Locate the lines of the listing below that hold "beside", then copy each of them.

"""

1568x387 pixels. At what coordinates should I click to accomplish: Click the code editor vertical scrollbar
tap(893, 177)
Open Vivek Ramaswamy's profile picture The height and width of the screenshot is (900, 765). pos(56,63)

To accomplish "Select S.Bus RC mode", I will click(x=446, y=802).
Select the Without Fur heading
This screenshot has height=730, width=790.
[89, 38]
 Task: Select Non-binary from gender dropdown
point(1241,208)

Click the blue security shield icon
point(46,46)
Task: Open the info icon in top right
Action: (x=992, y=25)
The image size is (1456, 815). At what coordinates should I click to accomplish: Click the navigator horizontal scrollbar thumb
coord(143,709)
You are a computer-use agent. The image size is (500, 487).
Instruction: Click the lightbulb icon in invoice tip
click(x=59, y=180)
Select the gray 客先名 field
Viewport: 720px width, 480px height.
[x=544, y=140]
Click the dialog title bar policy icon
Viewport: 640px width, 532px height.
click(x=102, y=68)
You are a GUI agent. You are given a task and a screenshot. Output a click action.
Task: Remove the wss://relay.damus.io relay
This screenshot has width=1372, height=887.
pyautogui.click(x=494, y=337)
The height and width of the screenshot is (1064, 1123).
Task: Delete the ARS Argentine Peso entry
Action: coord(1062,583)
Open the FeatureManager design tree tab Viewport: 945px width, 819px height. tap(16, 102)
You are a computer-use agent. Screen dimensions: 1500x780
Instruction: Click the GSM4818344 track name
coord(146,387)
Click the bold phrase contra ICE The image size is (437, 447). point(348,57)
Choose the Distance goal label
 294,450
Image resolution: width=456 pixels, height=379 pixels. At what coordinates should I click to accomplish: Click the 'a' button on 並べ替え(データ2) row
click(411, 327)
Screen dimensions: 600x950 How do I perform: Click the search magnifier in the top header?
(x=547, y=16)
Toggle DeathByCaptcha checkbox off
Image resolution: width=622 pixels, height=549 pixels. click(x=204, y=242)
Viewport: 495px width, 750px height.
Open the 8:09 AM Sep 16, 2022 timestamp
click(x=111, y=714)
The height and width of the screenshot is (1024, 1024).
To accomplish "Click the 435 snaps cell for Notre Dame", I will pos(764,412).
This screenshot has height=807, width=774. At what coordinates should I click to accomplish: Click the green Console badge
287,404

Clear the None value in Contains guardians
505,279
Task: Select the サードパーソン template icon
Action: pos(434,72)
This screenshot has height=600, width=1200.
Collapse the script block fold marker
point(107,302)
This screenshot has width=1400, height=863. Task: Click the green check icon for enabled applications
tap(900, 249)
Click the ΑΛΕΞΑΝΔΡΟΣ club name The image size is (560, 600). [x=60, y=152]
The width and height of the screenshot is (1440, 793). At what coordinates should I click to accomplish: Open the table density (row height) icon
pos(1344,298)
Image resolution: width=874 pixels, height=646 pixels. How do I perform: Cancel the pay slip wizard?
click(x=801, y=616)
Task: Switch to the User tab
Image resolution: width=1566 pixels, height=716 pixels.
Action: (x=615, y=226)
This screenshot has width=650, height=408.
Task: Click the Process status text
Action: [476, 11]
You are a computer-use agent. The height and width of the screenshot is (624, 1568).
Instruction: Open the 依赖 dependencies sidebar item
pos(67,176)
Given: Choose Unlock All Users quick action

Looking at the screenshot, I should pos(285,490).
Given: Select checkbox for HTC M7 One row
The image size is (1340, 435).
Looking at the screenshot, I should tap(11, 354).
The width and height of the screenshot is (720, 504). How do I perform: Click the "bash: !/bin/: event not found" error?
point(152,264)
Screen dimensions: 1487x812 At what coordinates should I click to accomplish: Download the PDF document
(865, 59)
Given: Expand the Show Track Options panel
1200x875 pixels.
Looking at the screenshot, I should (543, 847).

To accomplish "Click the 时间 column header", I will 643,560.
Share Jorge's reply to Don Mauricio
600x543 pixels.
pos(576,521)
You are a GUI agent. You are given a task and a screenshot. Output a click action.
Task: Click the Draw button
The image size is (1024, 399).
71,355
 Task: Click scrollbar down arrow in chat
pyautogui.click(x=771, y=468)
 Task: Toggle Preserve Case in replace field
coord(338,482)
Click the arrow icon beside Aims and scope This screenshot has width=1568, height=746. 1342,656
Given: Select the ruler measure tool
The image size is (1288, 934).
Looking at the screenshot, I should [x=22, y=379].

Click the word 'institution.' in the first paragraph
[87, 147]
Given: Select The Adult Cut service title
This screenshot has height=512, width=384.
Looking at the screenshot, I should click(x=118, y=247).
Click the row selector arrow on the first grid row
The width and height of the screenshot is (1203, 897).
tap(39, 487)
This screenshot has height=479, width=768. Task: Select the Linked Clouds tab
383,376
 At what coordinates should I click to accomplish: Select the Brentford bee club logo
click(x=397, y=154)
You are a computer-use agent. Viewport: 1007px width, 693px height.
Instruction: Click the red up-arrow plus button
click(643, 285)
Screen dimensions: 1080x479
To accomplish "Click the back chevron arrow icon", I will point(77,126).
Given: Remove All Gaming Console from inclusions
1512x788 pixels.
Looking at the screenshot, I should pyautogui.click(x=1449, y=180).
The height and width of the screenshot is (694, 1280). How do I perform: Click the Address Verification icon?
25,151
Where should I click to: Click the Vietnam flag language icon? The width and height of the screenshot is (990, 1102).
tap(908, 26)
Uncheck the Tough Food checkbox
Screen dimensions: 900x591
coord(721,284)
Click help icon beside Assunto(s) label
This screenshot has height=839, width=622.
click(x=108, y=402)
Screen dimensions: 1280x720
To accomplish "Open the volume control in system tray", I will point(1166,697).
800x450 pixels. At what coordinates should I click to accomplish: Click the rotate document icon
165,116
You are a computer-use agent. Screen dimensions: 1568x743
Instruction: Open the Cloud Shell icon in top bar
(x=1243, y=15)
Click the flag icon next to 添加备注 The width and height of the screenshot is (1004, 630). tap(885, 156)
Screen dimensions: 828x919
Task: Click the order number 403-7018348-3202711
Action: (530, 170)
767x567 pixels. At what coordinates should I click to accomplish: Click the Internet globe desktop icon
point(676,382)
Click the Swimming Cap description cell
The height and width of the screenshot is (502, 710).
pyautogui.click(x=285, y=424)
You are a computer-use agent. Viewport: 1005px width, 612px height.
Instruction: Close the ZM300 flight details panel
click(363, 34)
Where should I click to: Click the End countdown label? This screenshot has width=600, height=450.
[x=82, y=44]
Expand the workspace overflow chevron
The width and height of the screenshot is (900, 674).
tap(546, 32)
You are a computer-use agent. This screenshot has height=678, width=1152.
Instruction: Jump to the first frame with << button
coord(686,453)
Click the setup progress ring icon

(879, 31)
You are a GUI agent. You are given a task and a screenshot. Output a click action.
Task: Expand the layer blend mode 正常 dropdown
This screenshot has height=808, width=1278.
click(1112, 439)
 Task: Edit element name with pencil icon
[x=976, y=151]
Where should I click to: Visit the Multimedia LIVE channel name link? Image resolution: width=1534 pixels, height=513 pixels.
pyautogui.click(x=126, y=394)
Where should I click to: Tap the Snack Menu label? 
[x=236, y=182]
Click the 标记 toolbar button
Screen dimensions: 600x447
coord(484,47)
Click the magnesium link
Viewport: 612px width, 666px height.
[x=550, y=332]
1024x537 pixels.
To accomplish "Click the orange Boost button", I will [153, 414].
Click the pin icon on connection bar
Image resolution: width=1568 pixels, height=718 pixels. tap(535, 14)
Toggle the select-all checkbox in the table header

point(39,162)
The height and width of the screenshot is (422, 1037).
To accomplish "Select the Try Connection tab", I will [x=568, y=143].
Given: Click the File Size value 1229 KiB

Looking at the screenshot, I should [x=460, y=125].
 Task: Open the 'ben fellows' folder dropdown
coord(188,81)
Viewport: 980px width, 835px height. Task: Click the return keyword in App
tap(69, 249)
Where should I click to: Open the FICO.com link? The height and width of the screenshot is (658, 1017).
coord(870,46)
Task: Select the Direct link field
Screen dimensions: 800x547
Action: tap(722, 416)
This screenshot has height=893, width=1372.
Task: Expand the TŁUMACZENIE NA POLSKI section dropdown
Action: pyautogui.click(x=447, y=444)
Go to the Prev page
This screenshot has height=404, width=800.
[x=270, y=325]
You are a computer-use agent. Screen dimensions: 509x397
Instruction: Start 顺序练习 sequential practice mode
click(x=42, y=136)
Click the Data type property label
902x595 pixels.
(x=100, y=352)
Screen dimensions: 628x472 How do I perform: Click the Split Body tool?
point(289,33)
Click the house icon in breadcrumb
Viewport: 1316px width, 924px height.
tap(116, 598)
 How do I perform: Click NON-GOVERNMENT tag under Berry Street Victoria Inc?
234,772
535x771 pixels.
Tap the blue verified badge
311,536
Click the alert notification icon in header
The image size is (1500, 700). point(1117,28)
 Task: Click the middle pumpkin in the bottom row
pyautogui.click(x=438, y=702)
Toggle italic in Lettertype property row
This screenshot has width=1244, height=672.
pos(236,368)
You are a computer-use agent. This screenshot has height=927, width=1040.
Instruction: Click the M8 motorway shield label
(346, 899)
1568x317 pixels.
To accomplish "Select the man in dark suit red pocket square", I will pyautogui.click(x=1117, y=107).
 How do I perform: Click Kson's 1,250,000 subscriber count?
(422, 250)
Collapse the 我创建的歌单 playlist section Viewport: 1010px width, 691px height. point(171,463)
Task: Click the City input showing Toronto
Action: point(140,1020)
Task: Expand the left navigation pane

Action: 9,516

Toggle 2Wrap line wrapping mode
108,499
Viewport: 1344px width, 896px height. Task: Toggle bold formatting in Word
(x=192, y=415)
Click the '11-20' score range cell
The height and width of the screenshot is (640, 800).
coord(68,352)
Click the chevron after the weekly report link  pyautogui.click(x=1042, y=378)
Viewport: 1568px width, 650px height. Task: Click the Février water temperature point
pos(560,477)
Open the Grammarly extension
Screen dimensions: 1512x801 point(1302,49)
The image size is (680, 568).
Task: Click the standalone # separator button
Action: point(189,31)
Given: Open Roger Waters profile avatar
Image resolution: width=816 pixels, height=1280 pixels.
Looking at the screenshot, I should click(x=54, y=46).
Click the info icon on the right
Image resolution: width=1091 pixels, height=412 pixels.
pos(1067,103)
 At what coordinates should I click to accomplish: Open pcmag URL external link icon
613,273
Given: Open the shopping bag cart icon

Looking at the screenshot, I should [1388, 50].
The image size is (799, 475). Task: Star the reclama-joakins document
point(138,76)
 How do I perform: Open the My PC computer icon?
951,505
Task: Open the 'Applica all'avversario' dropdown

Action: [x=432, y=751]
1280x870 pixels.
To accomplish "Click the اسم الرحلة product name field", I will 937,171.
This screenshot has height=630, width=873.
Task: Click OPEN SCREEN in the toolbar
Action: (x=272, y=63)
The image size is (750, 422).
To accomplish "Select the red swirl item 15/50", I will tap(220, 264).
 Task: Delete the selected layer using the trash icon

"""

== ANSWER AREA ==
Click the arrow icon beside Aims and scope This screenshot has width=1568, height=746. 1342,656
Click help icon beside Assunto(s) label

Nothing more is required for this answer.